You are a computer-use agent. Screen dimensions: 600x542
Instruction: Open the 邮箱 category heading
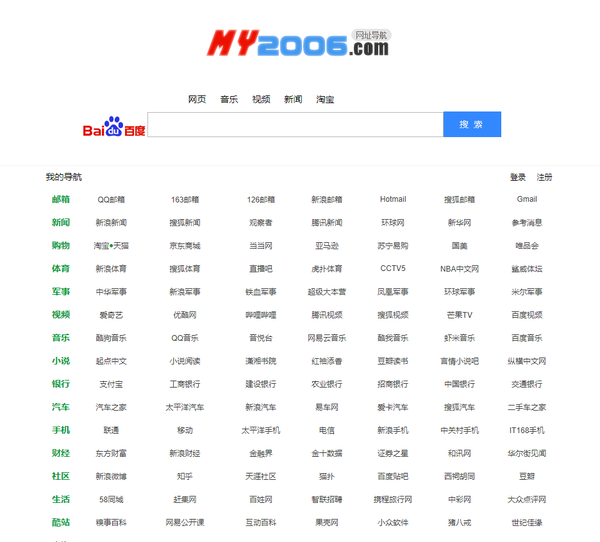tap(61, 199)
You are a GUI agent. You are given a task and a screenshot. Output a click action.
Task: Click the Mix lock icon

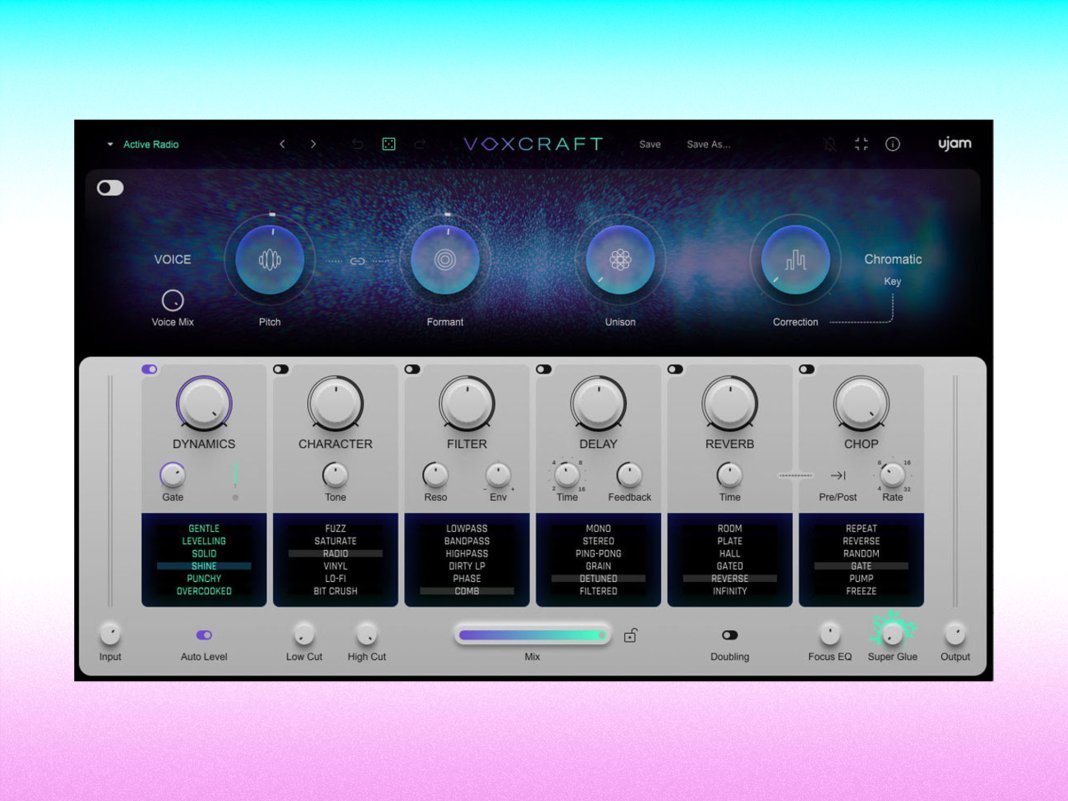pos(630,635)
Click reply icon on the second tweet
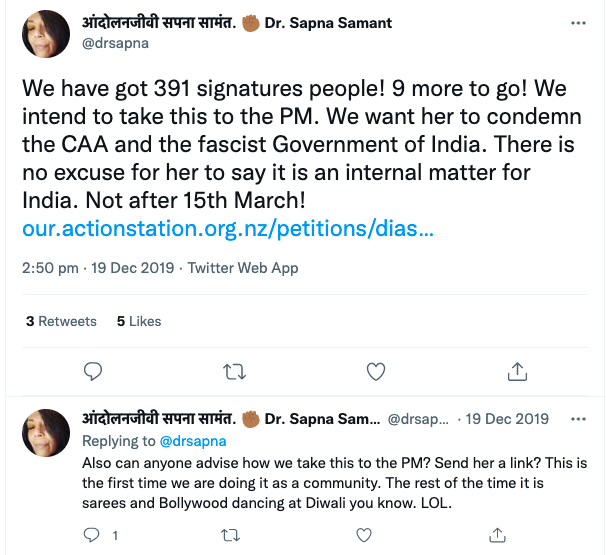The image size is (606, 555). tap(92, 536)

...

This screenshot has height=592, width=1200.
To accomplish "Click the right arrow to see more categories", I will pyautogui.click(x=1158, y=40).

---

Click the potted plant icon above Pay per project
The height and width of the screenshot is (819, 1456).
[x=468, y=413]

#### Exercise details
Copy everything from the line containing "This screenshot has height=592, width=1200." down to the line containing "will pyautogui.click(x=1158, y=40).", swapping "categories" for "options" and leaving everything else unchanged.

#### Completed exercise
This screenshot has height=592, width=1200.
To accomplish "Click the right arrow to see more options", I will pyautogui.click(x=1158, y=40).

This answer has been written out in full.